Richie & Rosie – Nowhere in Time
Like the poetry of Elizabeth Bishop and Rothko paintings, their music is a journey without end. Richie Stearns also has the lyric of the year: “Tell me how the West was won in the language of the Sioux.” Who would ever have thought that a banjo and fiddle duo would make the most emotionally textured album of the year?
Jason Isbell & the 400 Unit – The Nashville Sound
Isbell and band have become the Springsteen & E Street Band of his generation/genre. As Bruce mined the myths and ethos of being a man in the dying industrial North, Isbell does it with the South, while exploring what it means to be white and male in these times.
The Essentials (in alphabetical order)
Chris Barron – Angels & One-Armed Jugglers
From its cover to the music inside, Spin Doctors frontman Barron has made a vaudevillian Americana album that is varied and sophisticated in ways most albums these days are not. On each playing I hear something new, like peeling away the layers of an onion and finding many joyous moments. It’s the antidote for what ails you.

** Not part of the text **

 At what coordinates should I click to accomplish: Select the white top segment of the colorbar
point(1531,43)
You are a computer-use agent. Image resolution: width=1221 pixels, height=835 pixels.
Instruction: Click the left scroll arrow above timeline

Anna Coogan – The Lonely Cry of Space & Time
Coogan’s singular electric guitar is often reflective yet wandering, restrained yet expansive, holding on yet letting go. The songs sometimes ride the waves of an extreme force, sometimes juxtaposing words and music, sometimes putting them on a parallel course, and never being less than intriguing. At its core, this album explores the passage of time and the spaces and people in between.
I Draw Slow – Turn Your Face to the Sun
This quintet, led by vocal and songwriting talents of brother and sister Dave and Louise Holden, are the singular Americana band from Dublin. Their harmonies have been likened to Welch and Rawlings, but with a banjo to boot. Seamlessly, they swap leads, and during their breaks the banjo and fiddle take over, resulting in a sound that, dare I say it, fuses Americana with Irish.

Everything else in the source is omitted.